ASPM is the Active State Power Management of PCI Express. It governs things like switching the PCIE link to a low-power mode whenever there is no data to transfer. It can be controlled by the ACPI firmware, or by the operating system.
When the system is booting up, the firmware initially controls "everything". As the kernel of an ACPI-aware operating system starts up, the firmware offers it a list of features the firmware can hand over to be controlled by the OS.
In your case, the firmware did not offer ASPM control to the OS, for reasons only the system/motherboard vendor's engineers might know for sure.
It might be because the hardware is not ASPM-capable, so there is actually nothing to control and the PCIe links are always fully powered when the system is running (this is probably the most common reason, at least on desktop systems). Or it might be because the firmware did not implement the necessary programming interface, although the hardware might be ASPM- capable.
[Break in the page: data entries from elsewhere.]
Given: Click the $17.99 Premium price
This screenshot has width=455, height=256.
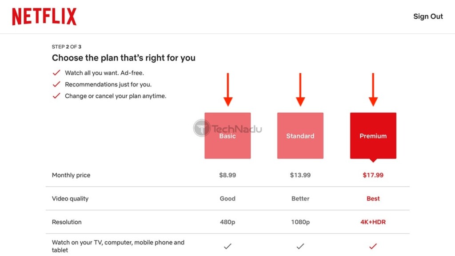Looking at the screenshot, I should pos(373,175).
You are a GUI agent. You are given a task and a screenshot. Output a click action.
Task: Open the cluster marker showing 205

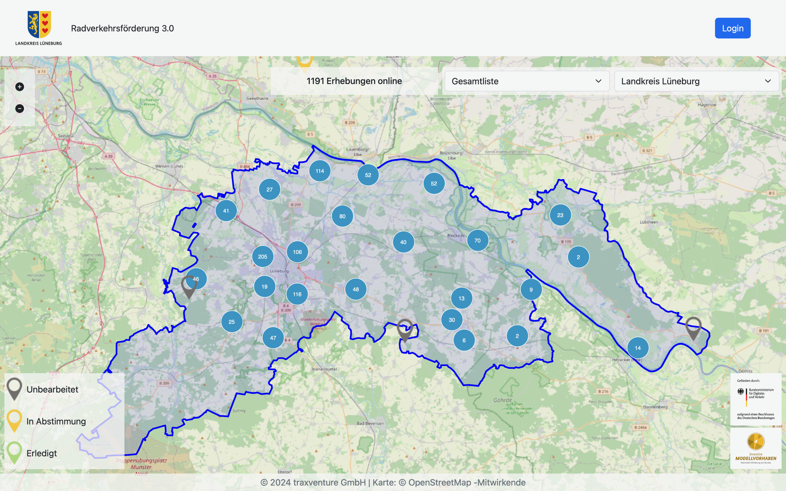pyautogui.click(x=262, y=257)
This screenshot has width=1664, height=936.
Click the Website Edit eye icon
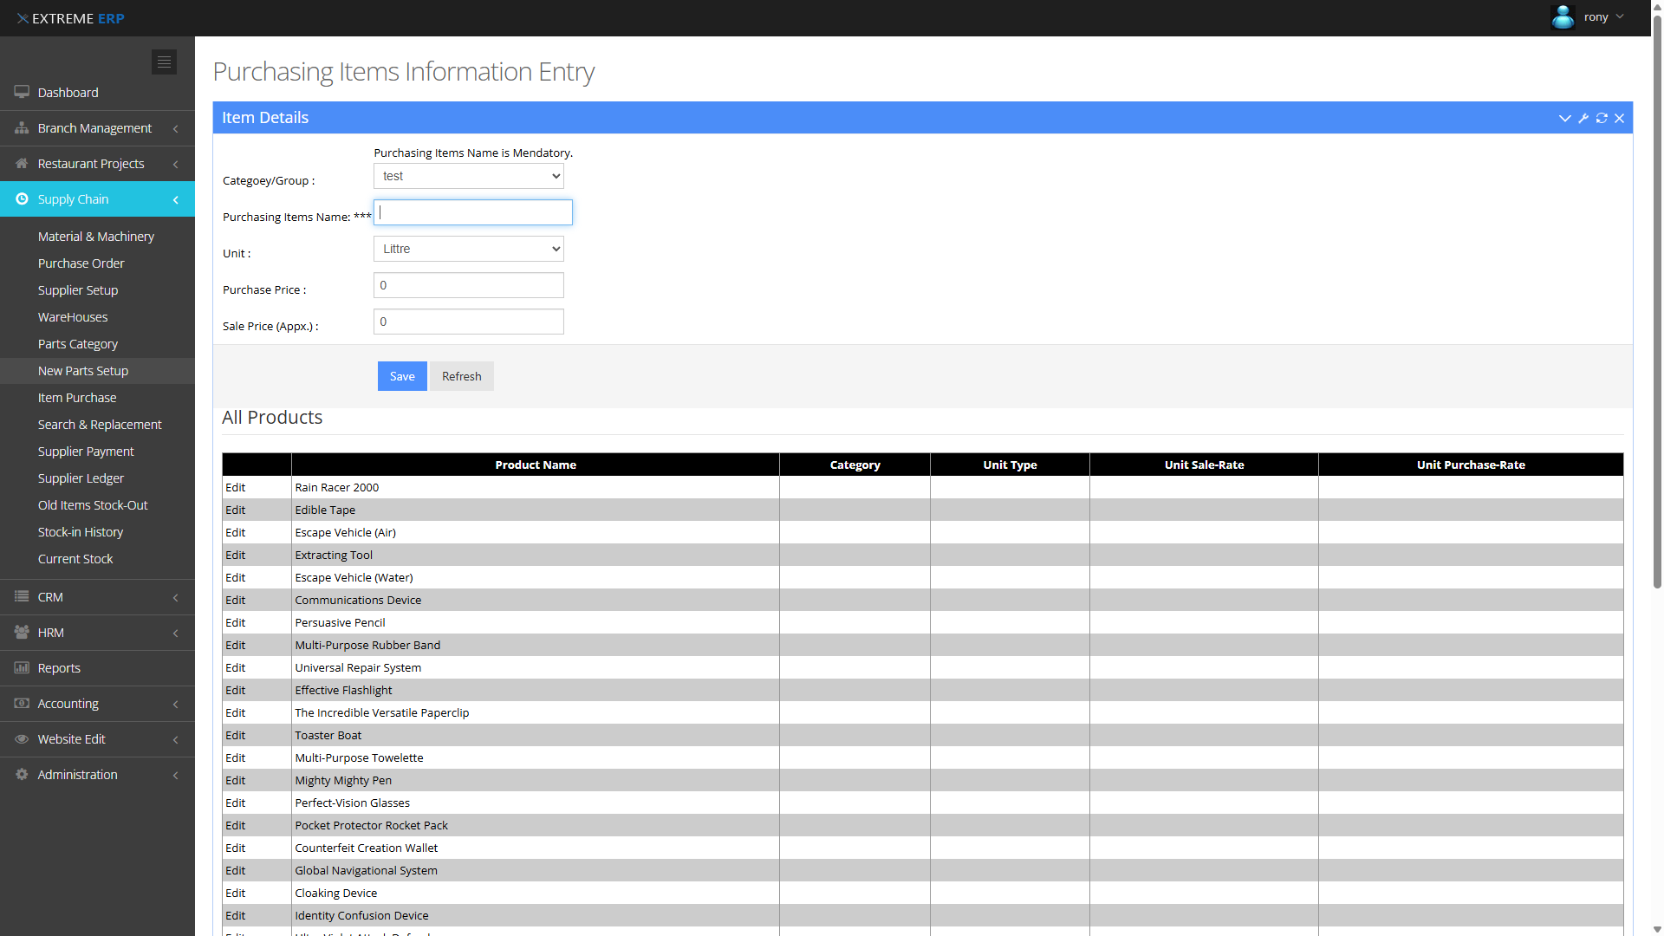click(22, 739)
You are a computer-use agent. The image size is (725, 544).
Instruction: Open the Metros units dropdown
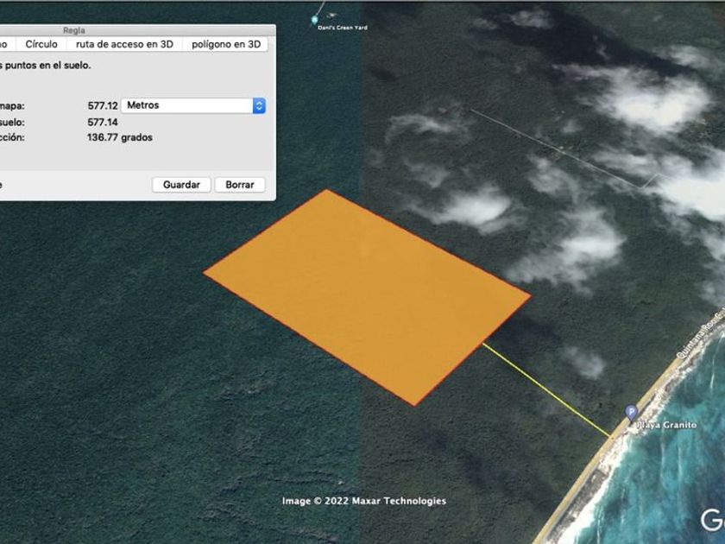click(192, 105)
Or it might be because the hardware implementation has some quirk that makes it misbehave if an OS with no specific hardware knowledge attempts to control ASPM.
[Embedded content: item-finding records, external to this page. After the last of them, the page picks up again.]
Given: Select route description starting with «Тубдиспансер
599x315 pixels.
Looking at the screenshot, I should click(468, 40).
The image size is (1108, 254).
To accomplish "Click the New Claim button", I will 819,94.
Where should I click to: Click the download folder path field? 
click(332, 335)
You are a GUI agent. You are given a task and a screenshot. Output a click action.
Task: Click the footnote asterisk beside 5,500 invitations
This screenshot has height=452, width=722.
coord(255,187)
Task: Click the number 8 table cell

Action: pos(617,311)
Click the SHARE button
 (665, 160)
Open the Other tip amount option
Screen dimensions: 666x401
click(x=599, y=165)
So, the message is basically an informative one: the driver attempted to take control of the NIC's PCIe power management, and the OS told it "sorry, I don't have control of that feature myself so I cannot give it to you either". If the reason is that the hardware doesn't actually have ASPM capabilities, then you cannot really fix it, other than by replacing hardware if absolute maximum power saving is a critical requirement for you.
However, if the hardware is actually supposed to be ASPM-capable, then a firmware update ("BIOS update") might help.